Par Salomé Touitou
Pièce de poème liturgique juif, le piyyout est généralement chanté ou récité pendant l’office. Mais pas seulement. Certains remontent à l’époque du Temple de Jérusalem. Mais ils ont vu le jour tout au long des siècles qui ont jalonné l’ère actuelle jusqu’à l’époque de la Haskala.
Le piyyout ne fait pas à proprement partie de la prière. “Il est là pour l’agrémenter”, explique David Bensoussan. Les piyyoutim ont toujours fait partie de la vie de ce Marocain d’origine, aujourd’hui installé à Jérusalem. Enseignant et directeur d’école au Maroc, il a ensuite été amené à être ministre officiant à Bordeaux et à Toulouse. “A Bordeaux, il n’était pas question de chanter des piyyoutim, car il fallait suivre le rite espagnol-portuguais, mais à Toulouse, nous le faisions beaucoup, à la constantinoise.”
Aujourd’hui, sa santé ne lui permet plus autant de chanter, mais à l’occasion de la hiloula de Rabbi Shimon, ou d’autres cérémonies, David Bensoussan se laisse aller à interpréter des piyyoutim en hébreu sur des airs andalous, genre musical qu’il affectionne particulièrement. Avec, en outre, deux autres cordes à son arc pour accompagner ses prestations vocales : le luth et l’accordéon qu’il manie avec plaisir et passion.
Il n’est pas rare de le rencontrer à l’office de Misgav Ladach, dirigé par son fils, le docteur Michel Bensoussan. Il faut dire que depuis des années, la synagogue est devenu un fief de la communauté sépharade francophone, connue pour son assemblée de paytanim, qui aiment à se relayer, en particulier les soirs de fête, pour chanter les piyyoutim. Parmi eux, maître Michel Abib, un avocat notaire bien connu de Jérusalem.
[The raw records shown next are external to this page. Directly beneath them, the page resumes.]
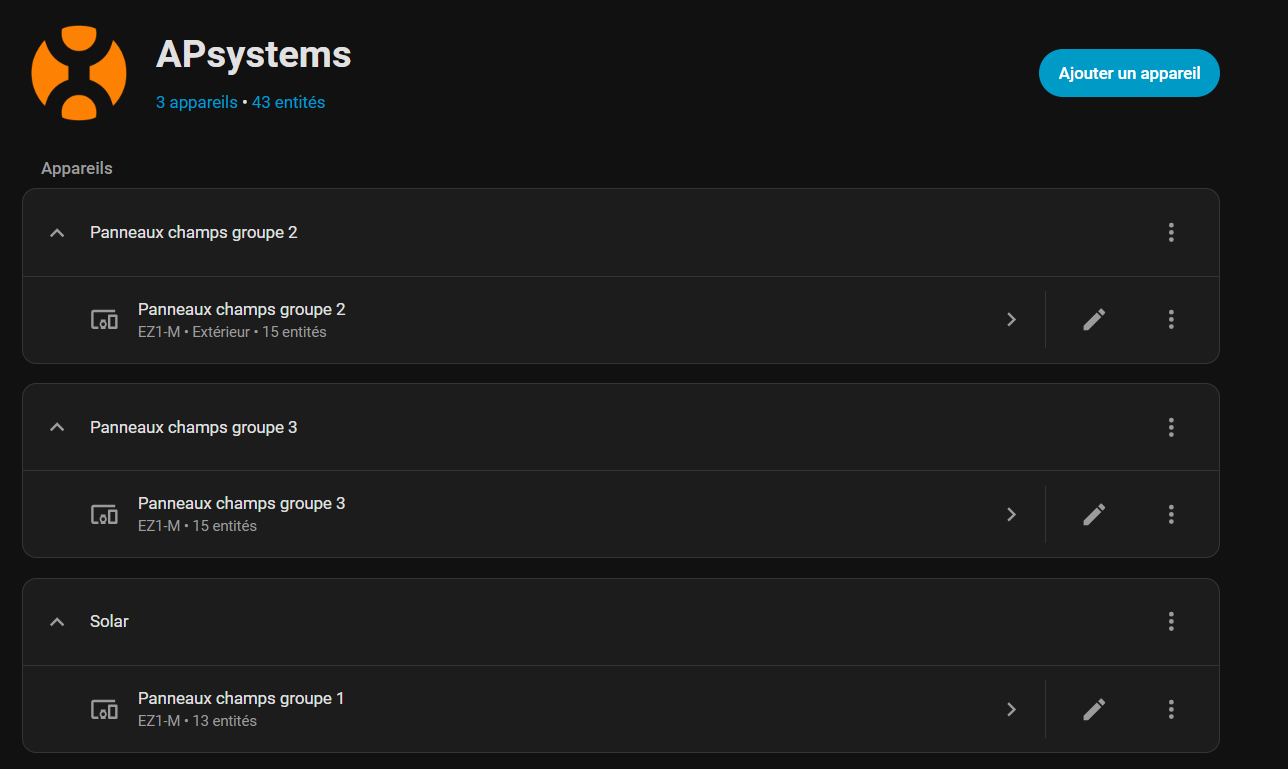The height and width of the screenshot is (769, 1288).
Task: Follow the 43 entités link
Action: pyautogui.click(x=288, y=102)
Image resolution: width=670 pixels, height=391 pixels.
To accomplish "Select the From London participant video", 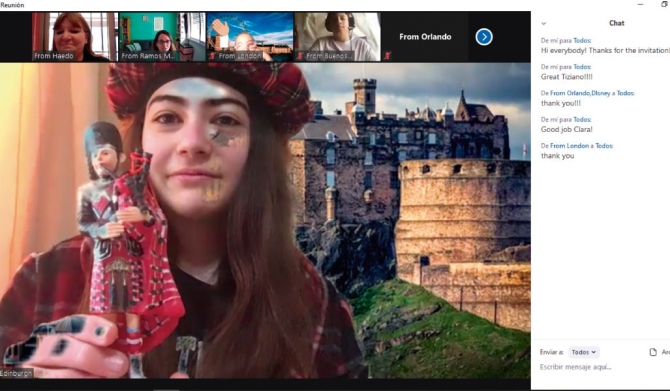I will (250, 37).
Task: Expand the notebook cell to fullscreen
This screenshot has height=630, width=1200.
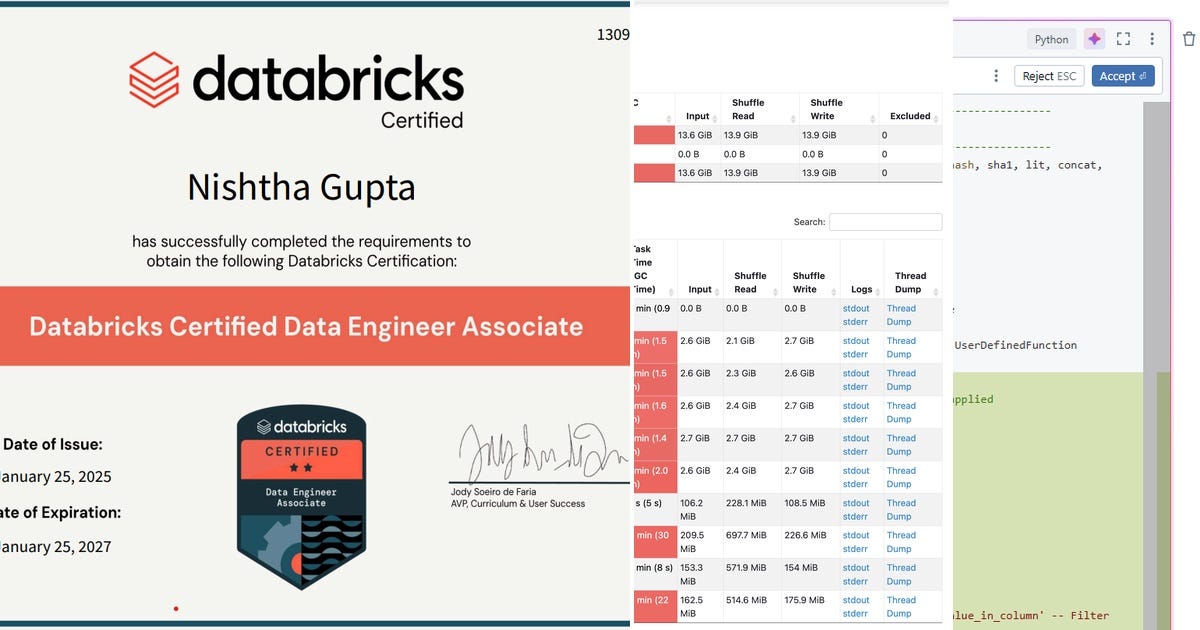Action: tap(1122, 38)
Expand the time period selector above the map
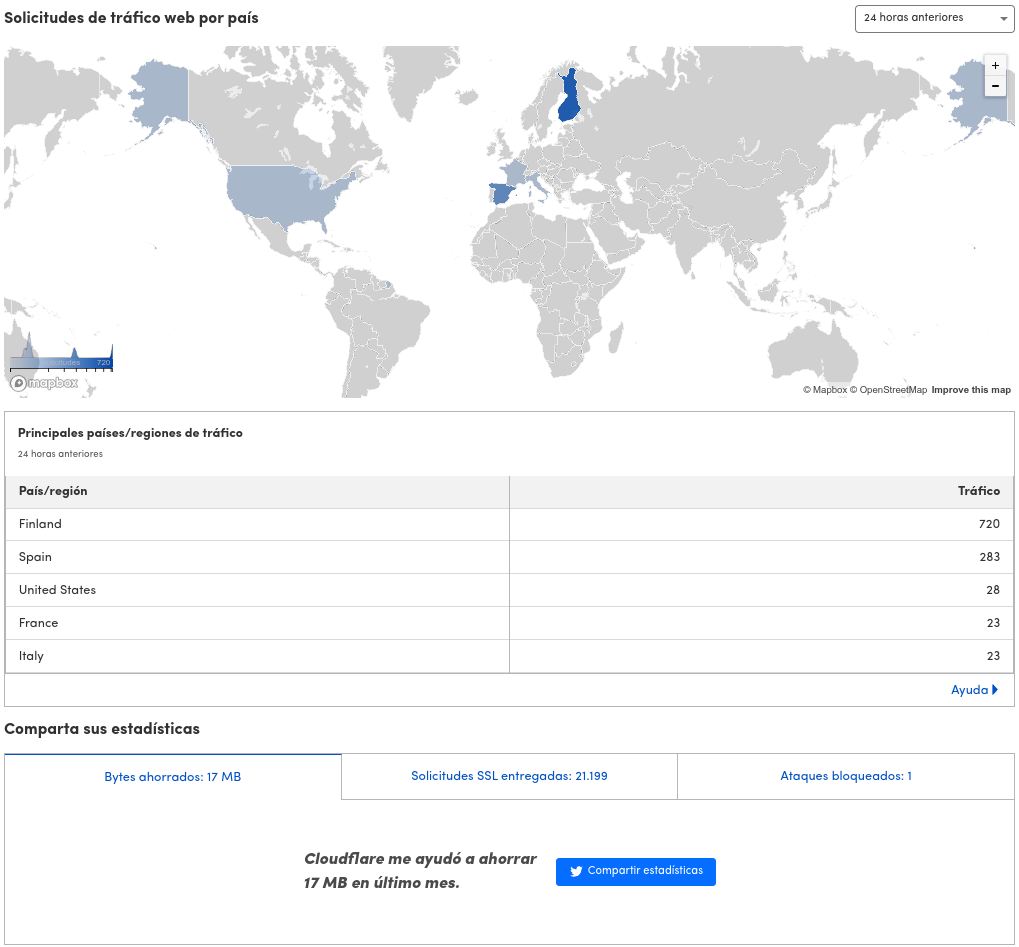This screenshot has height=947, width=1019. pyautogui.click(x=933, y=18)
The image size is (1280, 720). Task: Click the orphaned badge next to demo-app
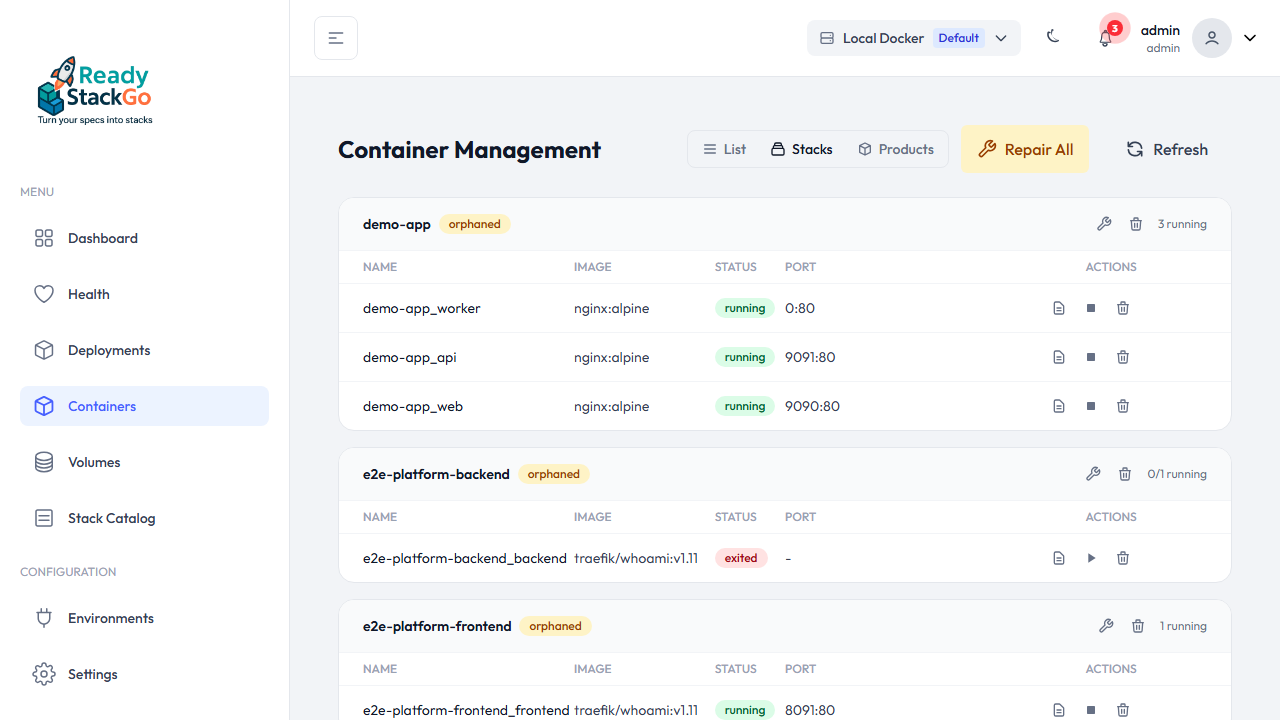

Un maître en la matière ? David Bensoussan pense en premier lieu au rabbin David Bouzaglo, également natif du Maroc, dont les piyyoutim sont connus pour la richesse de leurs mélodies et leurs textes poétiques. Né en 1903 à Casablanca, il a inspiré de nombreuses générations de chantres et paytanim, au Maroc, jusqu’en 1965, puis en Israël, jusqu’à sa disparition en 1975. Les foules se pressaient, aussi bien pour écouter ses piyyoutim que ses prières, comme à l’occasion de Kippour, dont on dit qu’il connaissait tous les offices par cœur, de Kol Nidré à Neila.
“Dans notre communauté, le piyyout se pratique tout le temps, à toutes les occasions”, note David Bensoussan, “aussi bien pour les mariages, qu’à la synagogue. “A Pessah, par exemple, on rajoute des piyyoutim pour les offices de Arvit et Shaharit.” Et les piyyoutim ont aussi leur recueil, les Bakashot, explique-t-il. Une tradition typiquement marocaine qui consiste à lire pendant les mois d’hiver, entre Souccoth et Pourim, soit très tôt le samedi matin, soit le samedi soir, une nouba. Chaque chabat a sa nouba, une suite musicale, empruntée à la musique andalouse et transmise essentiellement par voie orale. “Il en existait d’ailleurs 24 au départ, mais aujourd’hui, 11 sont restées, et les 13 autres se sont perdues”, déplore David Bensoussan.
Les piyyoutim du Maroc et d’Algérie trouvent en général leur racine en Andalousie. Un genre qui est loin de s’évanouir aujourd’hui. “Au contraire, il s’épanouit”, se réjouit David Bensoussan. Et de citer l’orchestre andalou d’Ashdod, qui s’emploie à perpétuer l’art des piyyoutim, dans l’interprétation mais aussi dans la création de nouveaux morceaux. La formation a d’ailleurs mis sur pied une chorale pour enfants où est enseigné l’art du piyyout. Un art qui repose non seulement sur des talents musicaux et vocaux, mais aussi sur des valeurs de partage et de fraternité. “Les paytanim sont tous des solistes, mais ils aiment se passer le relais. Il n’y a rien de plus beau que d’entendre un membre de l’assemblée entamer un couplet, puis de voir un autre lui succéder. Chanter les piyyoutim, c’est donner sa place à l’autre. Tout le monde est un paytan dans l’âme”, conclut David Bensoussan.